After the sslt tests with the dominoes pieces, I was thinking that it would be nice to do a sort of “domino effect” scene, but setting it up by hand looked like crazy… so I started looking into automatic alternatives.
The first one was to use MegaPOV mechanics, but somehow I got a little bit scared by the docs… so I continued searching and found something called Bullet Physics Playground by Koppi. It is a little, mostly alpha tool to play with LUA scripting and the Bullet Physics Library, with the nice extra feature of exporting to POV-Ray.
Below are some of my first tests with it, using assistance from the author to make it compile and run on my system. The program it’s not documented at all, and has little examples, but the potential is there… and it’s big. And it already helps making a lot of scenes that previously were very difficult…
In fact, I liked so much the program that I’m going to try to make it better suited for POV-Ray users, hopefully with the help of the author, either on the main branch or making a fork.
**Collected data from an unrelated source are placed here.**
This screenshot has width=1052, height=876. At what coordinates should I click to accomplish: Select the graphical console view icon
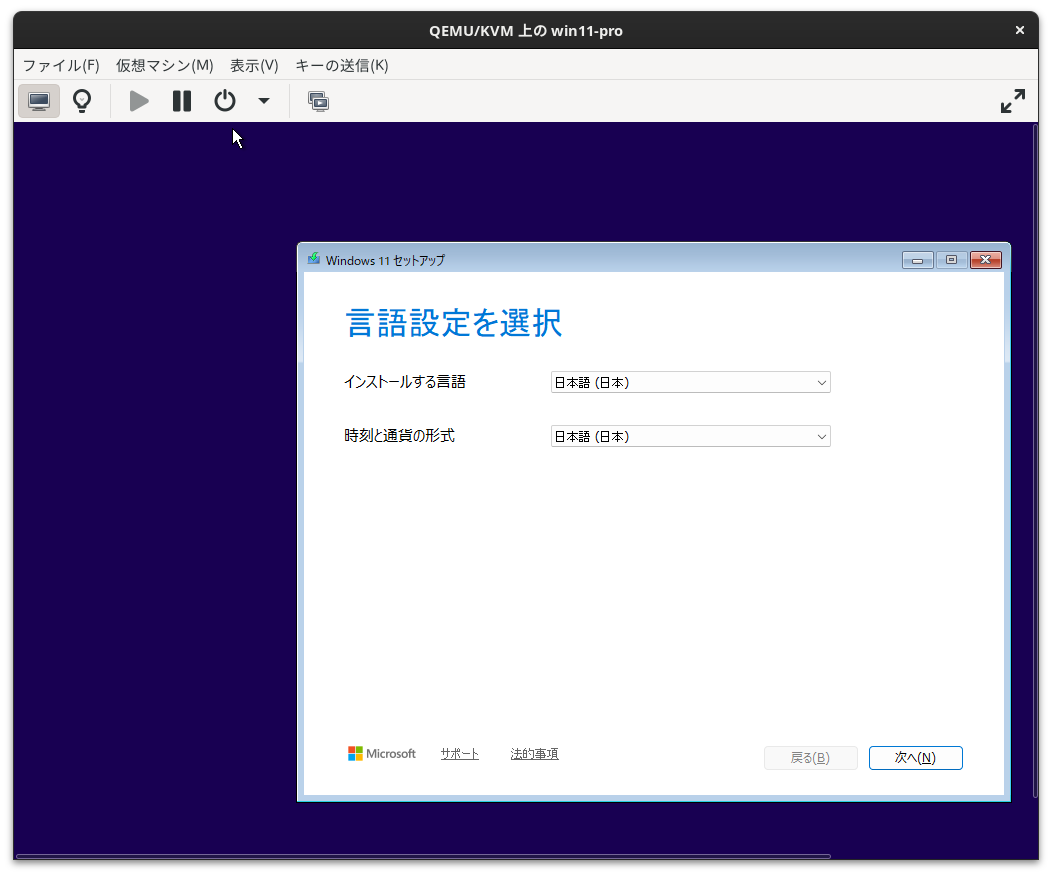point(38,100)
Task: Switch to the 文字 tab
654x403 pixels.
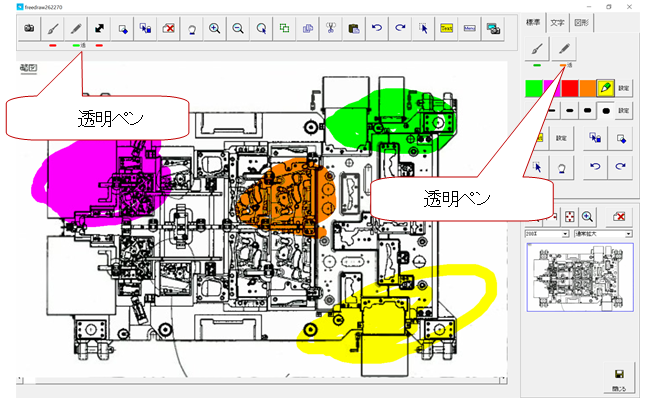Action: 560,20
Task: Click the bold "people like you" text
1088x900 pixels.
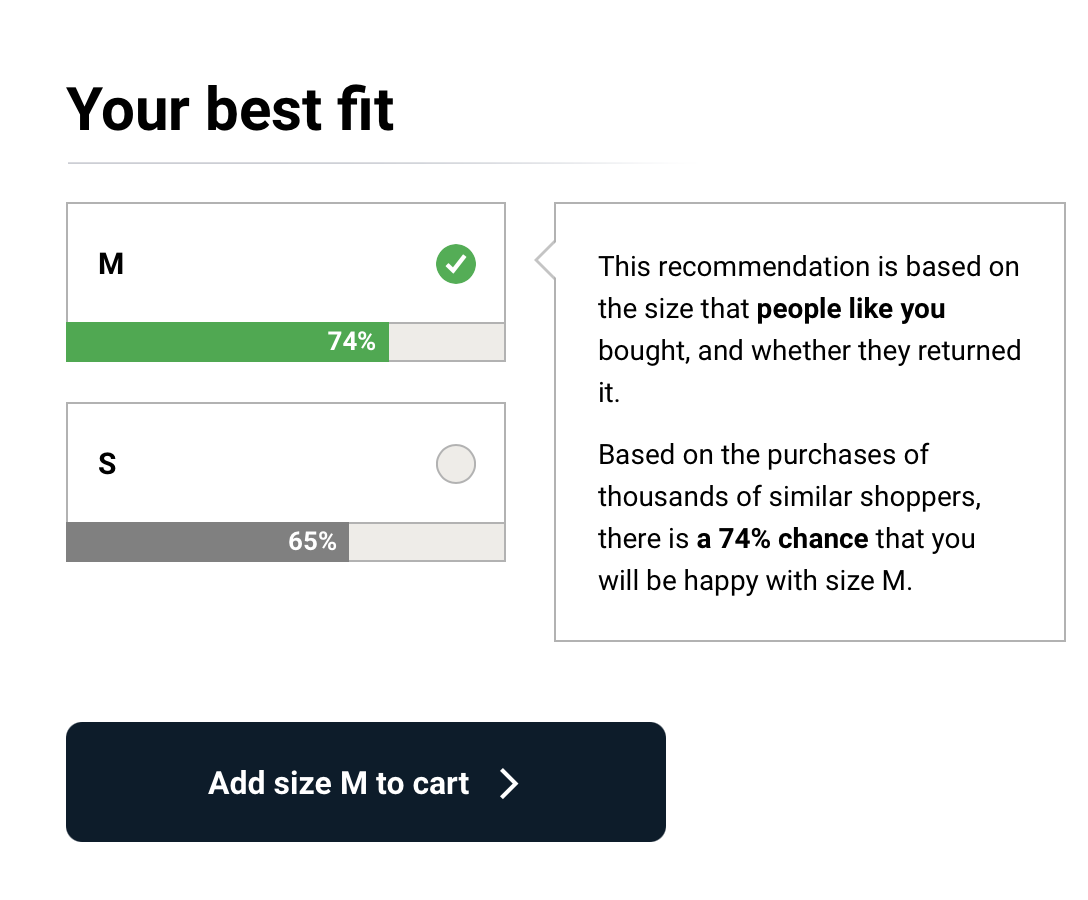Action: click(851, 309)

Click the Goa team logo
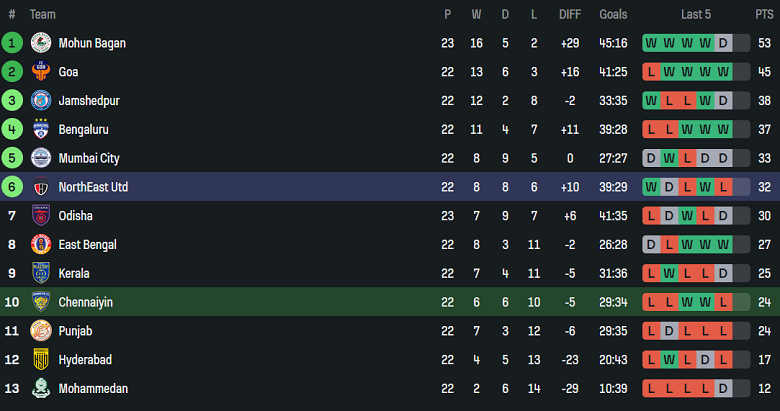click(x=41, y=72)
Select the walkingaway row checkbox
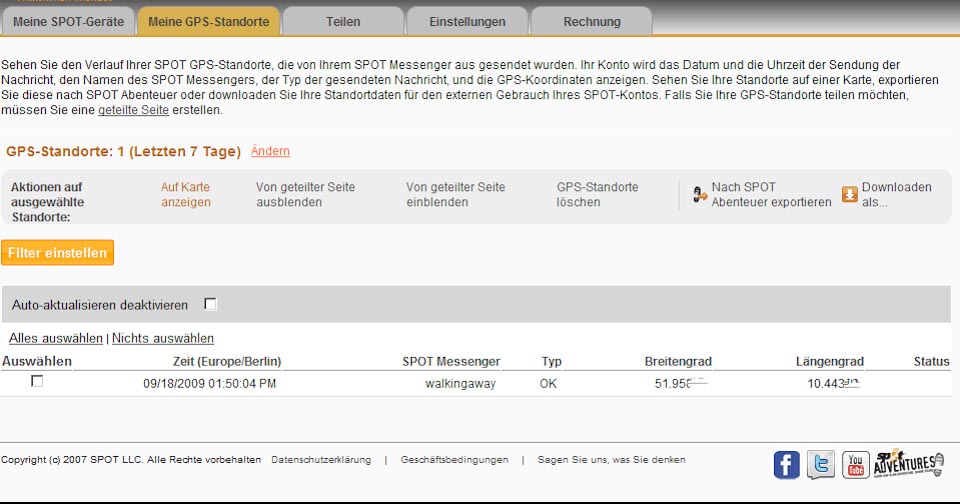Image resolution: width=960 pixels, height=504 pixels. [x=37, y=382]
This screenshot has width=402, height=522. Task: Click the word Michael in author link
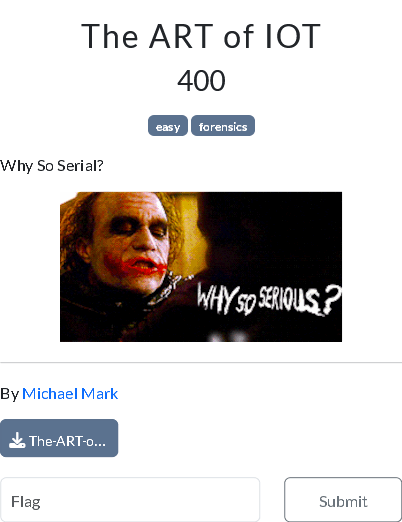click(50, 394)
I already corrected a segfault and a few little bugs, just because I was forced to: Koppi is sailing until mid-december, and I really wanted to use it with something more complex than the examples.
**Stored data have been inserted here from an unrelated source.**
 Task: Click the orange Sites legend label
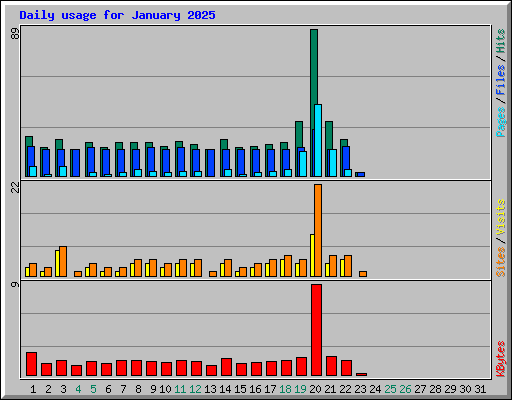[500, 262]
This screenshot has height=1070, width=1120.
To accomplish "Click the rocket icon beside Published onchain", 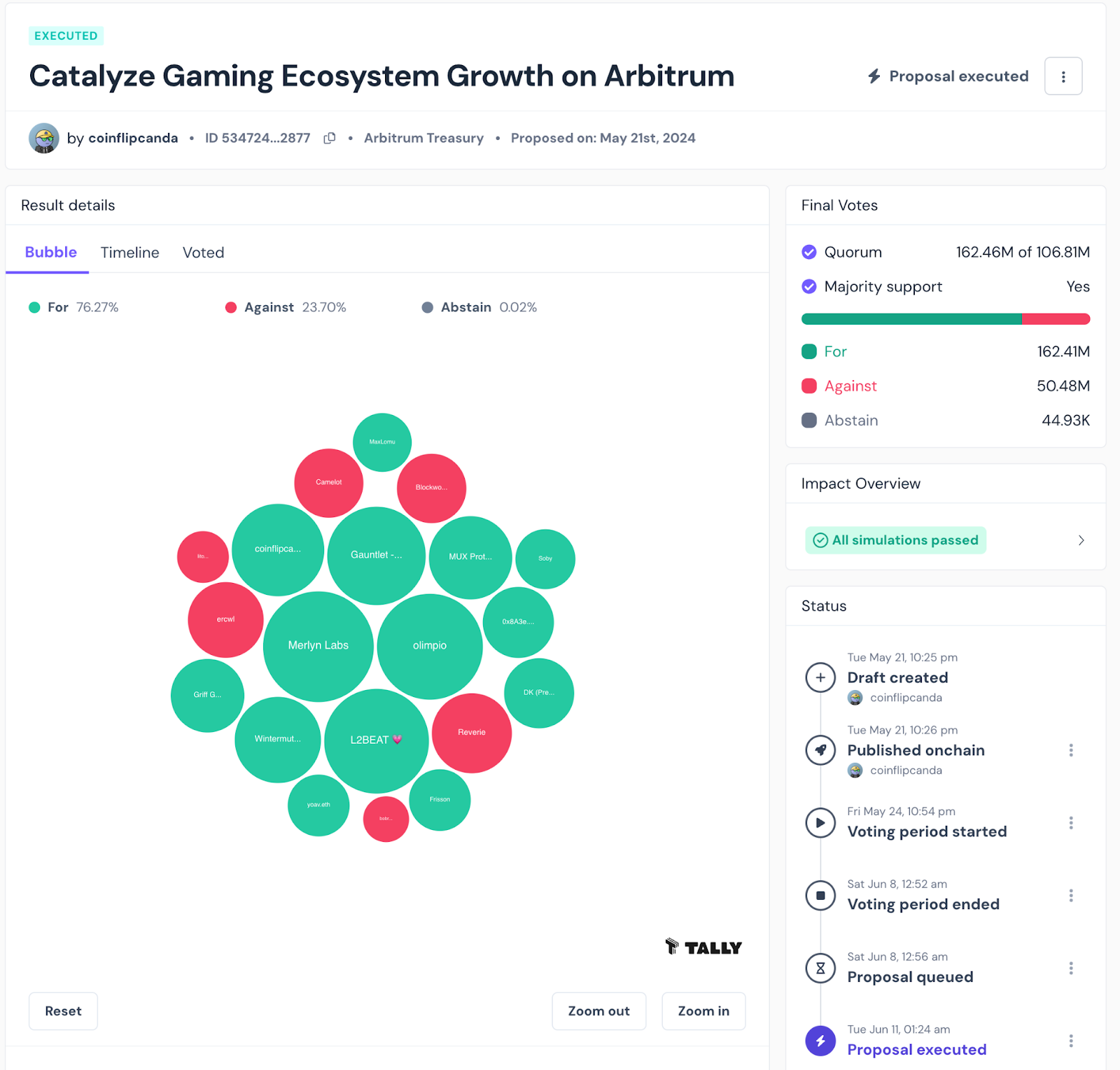I will (x=820, y=749).
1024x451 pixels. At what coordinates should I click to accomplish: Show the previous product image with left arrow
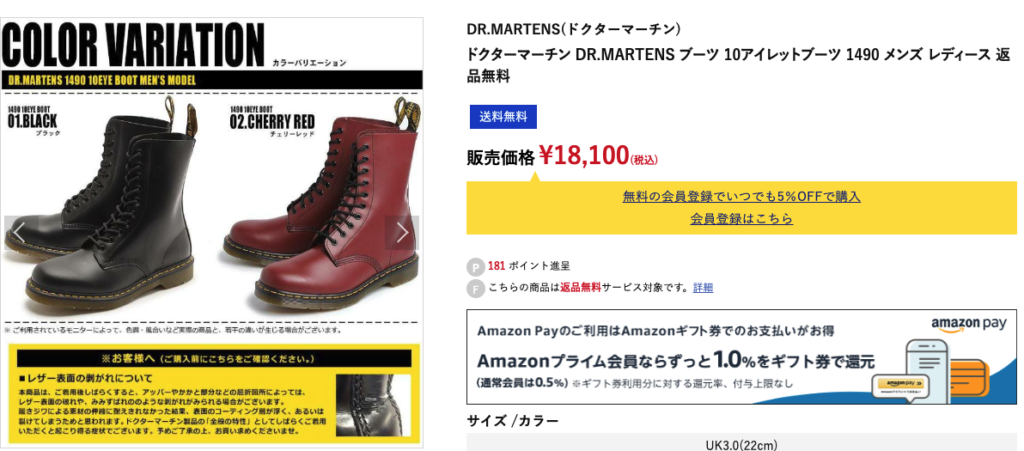[20, 232]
Another nice thing about Koppi’s playground, is that it allows to construct scenes the way you will do on POV-Ray, with loops, and if’s, and lots of random values here and there… The tool consists on a LUA interpreter, which is the “interface” to the Bullet Physics Library. There are some bindings in place which allow to create simple collision objects, and to add them to the physics simulation. Then you run the simulation, and the whole thing is rendered in openGL on real time.
You can export each frame to POV-Ray format too, and that’s the actual good thing about it. It’s currently very simple, and only exports basic primitives with fixed SDL code, but after the export I do some automated search&replace to put there my own objects, with the same or similar shape and dimensions, leaving the transformation matrix in place, and …voilá!